Short exercise =>
Turn the items into a numbered list, leaving out blank lines, starting with the line that contains "Image resolution: width=1504" and going on through the last line of the items.

Data listing:
● ● ● ● ●

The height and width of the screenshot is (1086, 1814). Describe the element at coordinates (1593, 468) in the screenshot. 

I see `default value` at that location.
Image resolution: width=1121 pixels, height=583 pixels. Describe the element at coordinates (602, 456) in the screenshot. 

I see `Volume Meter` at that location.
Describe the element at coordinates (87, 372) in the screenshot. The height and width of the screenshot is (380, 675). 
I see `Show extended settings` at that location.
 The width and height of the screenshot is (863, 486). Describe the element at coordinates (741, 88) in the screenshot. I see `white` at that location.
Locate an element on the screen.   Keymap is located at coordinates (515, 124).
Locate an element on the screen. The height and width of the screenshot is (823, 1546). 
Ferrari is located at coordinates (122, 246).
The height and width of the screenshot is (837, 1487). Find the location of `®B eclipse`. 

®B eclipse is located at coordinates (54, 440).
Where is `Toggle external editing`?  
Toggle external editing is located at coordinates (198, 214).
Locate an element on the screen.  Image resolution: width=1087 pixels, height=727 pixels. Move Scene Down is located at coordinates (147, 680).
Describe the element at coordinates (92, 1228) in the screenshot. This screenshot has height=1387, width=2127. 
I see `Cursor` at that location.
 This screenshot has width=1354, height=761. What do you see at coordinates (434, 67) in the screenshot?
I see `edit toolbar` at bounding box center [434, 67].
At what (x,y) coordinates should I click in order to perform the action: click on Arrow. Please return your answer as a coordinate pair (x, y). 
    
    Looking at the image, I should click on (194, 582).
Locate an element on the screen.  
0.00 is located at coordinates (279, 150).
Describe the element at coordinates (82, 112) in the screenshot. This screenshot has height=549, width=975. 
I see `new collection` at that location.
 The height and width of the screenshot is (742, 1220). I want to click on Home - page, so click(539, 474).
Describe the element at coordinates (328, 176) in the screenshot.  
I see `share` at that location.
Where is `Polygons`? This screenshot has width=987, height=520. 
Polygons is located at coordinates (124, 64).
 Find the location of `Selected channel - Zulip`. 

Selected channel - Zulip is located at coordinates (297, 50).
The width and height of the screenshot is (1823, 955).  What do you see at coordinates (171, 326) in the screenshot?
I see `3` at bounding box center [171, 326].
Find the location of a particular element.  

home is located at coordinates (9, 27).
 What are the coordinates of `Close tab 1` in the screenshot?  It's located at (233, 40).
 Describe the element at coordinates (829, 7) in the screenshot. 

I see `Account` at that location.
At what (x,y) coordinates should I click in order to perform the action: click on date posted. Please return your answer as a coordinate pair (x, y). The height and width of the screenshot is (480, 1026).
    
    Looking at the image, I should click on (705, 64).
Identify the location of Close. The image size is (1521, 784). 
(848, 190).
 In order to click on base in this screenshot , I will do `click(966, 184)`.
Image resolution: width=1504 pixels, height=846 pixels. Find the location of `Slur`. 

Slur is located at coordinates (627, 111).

● ● ● ● ●

Task output =>
1. Image resolution: width=1504 pixels, height=846 pixels. Find the location of `Slur`. 
2. Slur is located at coordinates (627, 111).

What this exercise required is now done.